Sustaining society in the Anthropocene epoch.

Author:Robinson, Nicholas A.

    Public International Law, along with the nation states that shape it, evolved during a period of relative environmental and geological stability on Earth. Nation states facilitated the emergence of the global market economy during the waning of the Middle Ages. Mercantilism and colonial governance shaped the borders of nations on all continents. (1) Socio-economic development accelerated with the Industrial Revolution, and humans made inventive and unprecedented use of the Earth's resources, finally breaking free of the gravity of the planet and entered into orbital space, and exploring remotely and virtually deep light years into the universe. From the explorations of Charles Darwin and other scientists, we came to know the natural science of life on Earth. The field of ecology was born at the start of the 1900s; the tools of remote sensing reaching all parts of the Earth and its atmosphere were fashioned only in the past 40 years. (2)

    This paper explores the argument that human transformation of Earth's systems is eclipsing the international law-making of nation states. Globally the processes of trade law or environmental law often progress transnationally, with little direction by national governments. (3) Intergovernmental and nongovernmental international organizations act with autonomy, apart from nations. (4) To be clear, nation states still are the major players in world order, but trends of sustainable development or social networked communications transcend individual nations. (5) Whether viewed as environmental law or sustainability law, this body of law exists at once globally and locally; it is different in kind from the Westphalia legacy of law existing separately at international and national levels. (6) This paper explores how the concepts of environmental sustainability permeate how human society is responding to the many changes humans have made affecting the Earth. Since 1992, concepts of sustainability or sustainable development have been tested as ways to adapt to the new conditions. (7) However, successfully adapting to today's global environmental conditions entails reassessing the assumptions with which society has governed itself since 1945. (8) What principles should guide socio-ecological relations in coming years?

(Stored dataset items)
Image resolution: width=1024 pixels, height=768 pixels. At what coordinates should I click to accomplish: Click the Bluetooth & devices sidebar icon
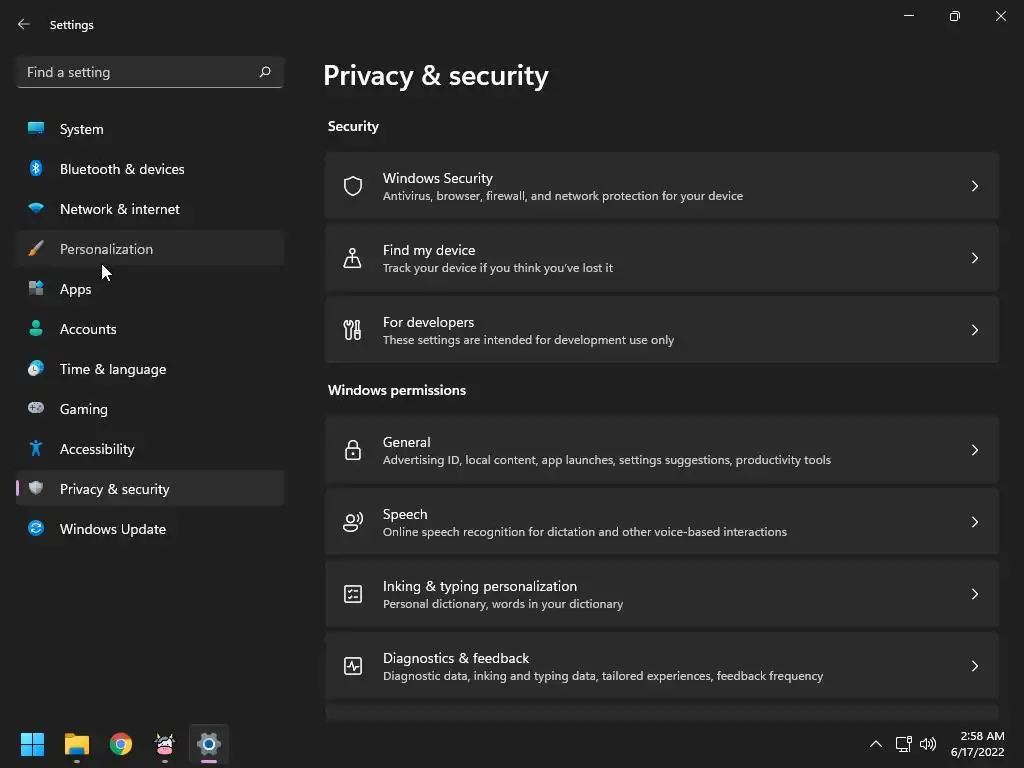(36, 169)
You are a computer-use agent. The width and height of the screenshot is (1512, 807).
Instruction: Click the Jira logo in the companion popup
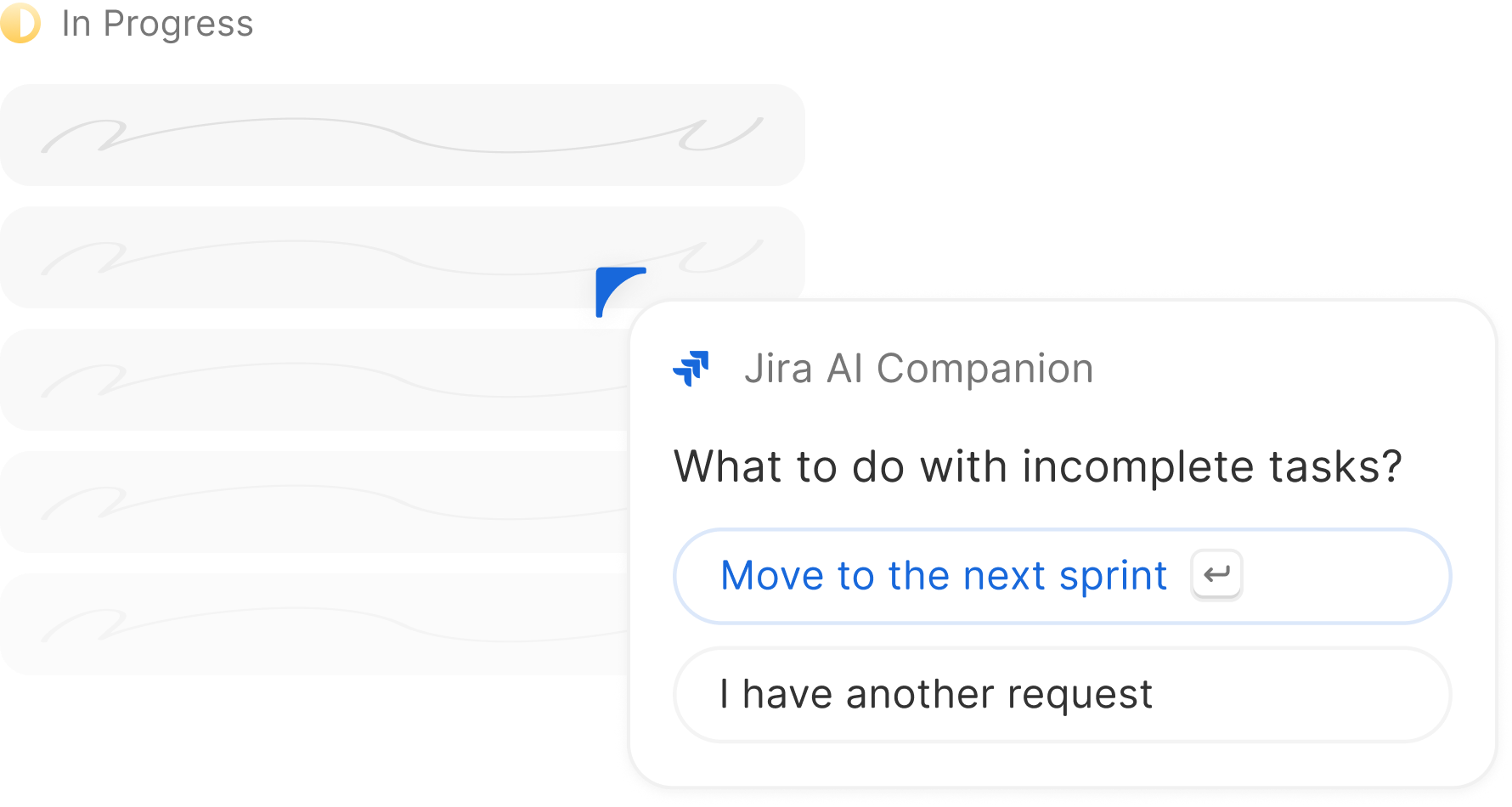click(691, 369)
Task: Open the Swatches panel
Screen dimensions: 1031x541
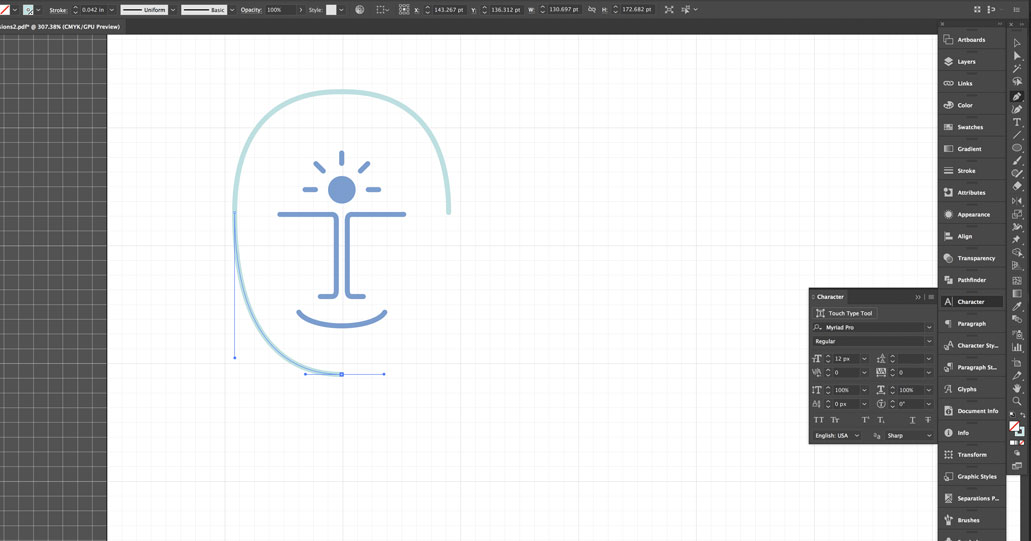Action: (969, 127)
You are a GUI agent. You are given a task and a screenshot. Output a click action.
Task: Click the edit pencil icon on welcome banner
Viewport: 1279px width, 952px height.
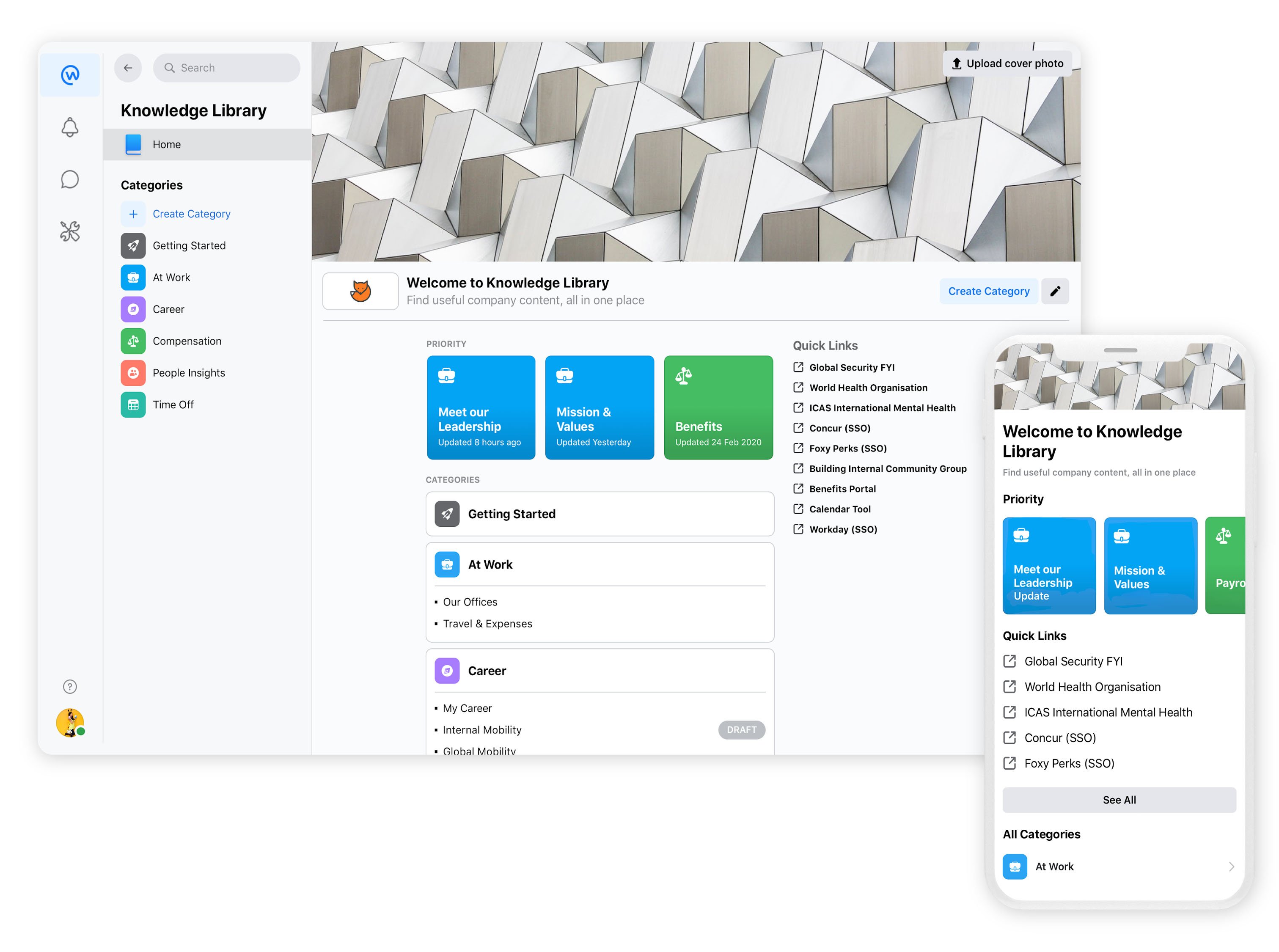pyautogui.click(x=1056, y=291)
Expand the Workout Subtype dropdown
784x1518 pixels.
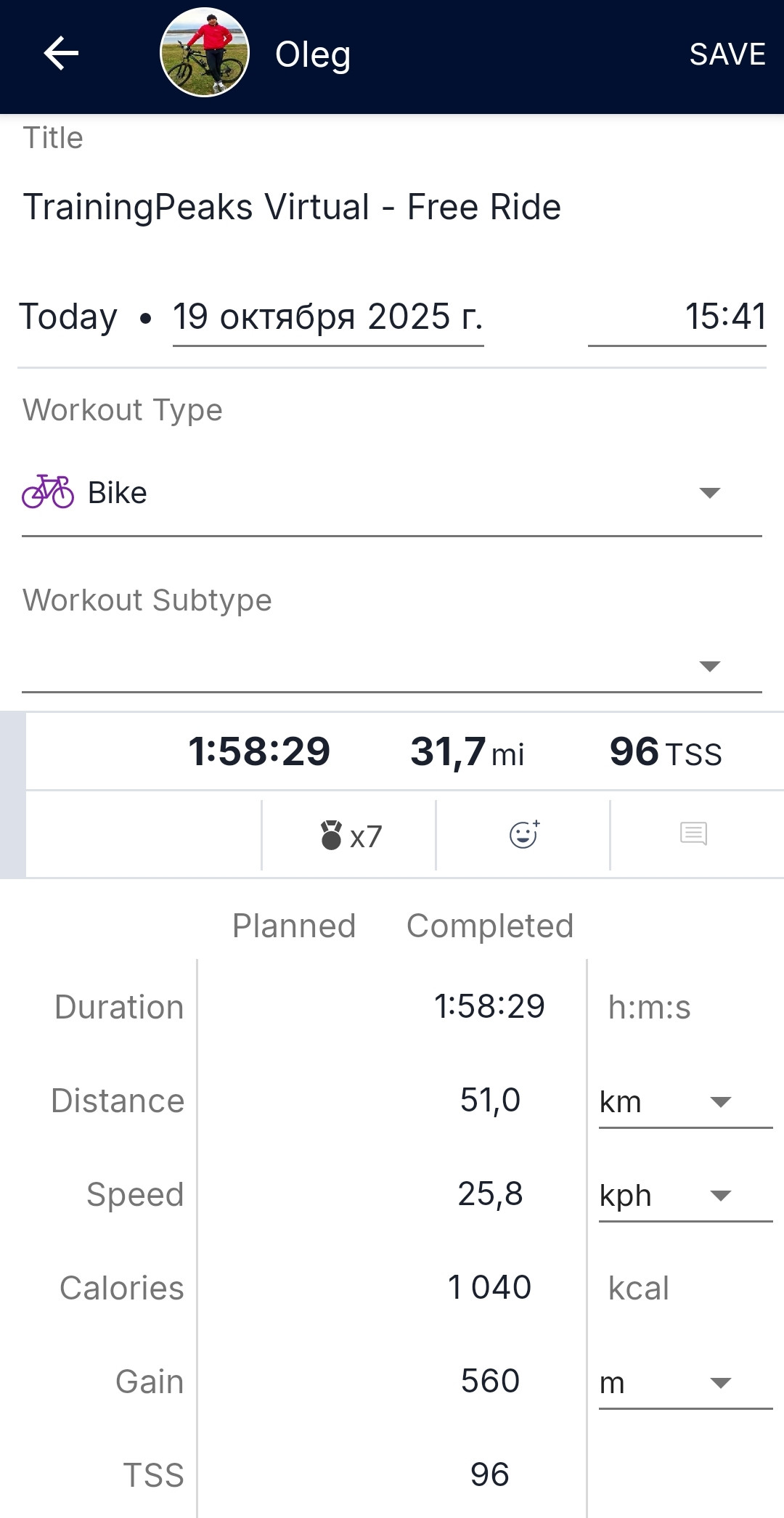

* **Requirements**:
[A] Condense the paragraph of the Anthropocene article that opens with "Public International Law, along with the nation states" into a bulleted list that preserves its main facts.
[B] Answer the following questions using the Anthropocene article:
(i) When was the field of ecology born?
(ii) Since what year have concepts of sustainability or sustainable development been tested as ways to adapt to new conditions?
(iii) Since what year has society governed itself on the assumptions that the article says must be reassessed?
[C] Extend the Anthropocene article beyond its final sentence.
The rows come from a source separate from the Anthropocene article.

* **Answers to the exercise**:
[A]
- Public international law and nation states developed during a period of relative environmental and geological stability on Earth.
- Nation states helped the global market economy emerge as the Middle Ages waned.
- Mercantilism and colonial governance shaped national borders on every continent.
- With the Industrial Revolution, socio-economic development accelerated. Humans made unprecedented use of Earth's resources, reached orbital space and explored the universe remotely.
- Charles Darwin and other scientists revealed the natural science of life on Earth.
- Ecology emerged as a field at the start of the 1900s.
- Remote sensing tools covering the whole Earth and its atmosphere were developed only in the past 40 years.

[B]
(i) At the start of the 1900s.
(ii) Since 1992.
(iii) Since 1945.

[C]
    1. A Brief History of Human Adaptation

      Development entails change. For 4,000 years, human invention in the Agricultural Revolution allowed humans to settle all parts of the Earth. Incrementally, they transformed the lands of the planet. George Perkins Marsh was among the first to describe this phenomenon in 1864, in his study Man and Nature. (9) The magnitude of human changes to the planet only became fully evident in the past 40 years; with satellite images, society came to understand the scale and permanence of human transformations of the planet, especially in the past 200 years of the Industrial Revolution. (10) In Marsh's day, after the agricultural economy--including commercial hunting--reached across the world, scientists and early explorers noted the loss of species and their habitat. (11) Public sentiment favored the beauty and wonder of nature. (12) With the end of the 19th century, a global move for nature conservation emerged. (13) In international law, this took the form of treaties that, for example, sought to conserve populations of sea seals hunted for their fur, and to set up transboundary parks and protected areas, or establish management regimes along international rivers. (14) Such international laws were mirrors of comparable national and local legislation, establishing seasons for hunting and fishing, game refuges for local and regional protected areas and parks, and regulations to curb excessive timbering. (15) As conservation became scientific, the concepts of "sustained yield" or tree farming were introduced to allow for reproduction of species sufficient to sustain annual harvests. (16) It had become evident that unbridled human exploitation of natural resources could exceed the sustained yield of the resources, and when governments came to recognize this, they enacted legal regimes for nature conservation. (17)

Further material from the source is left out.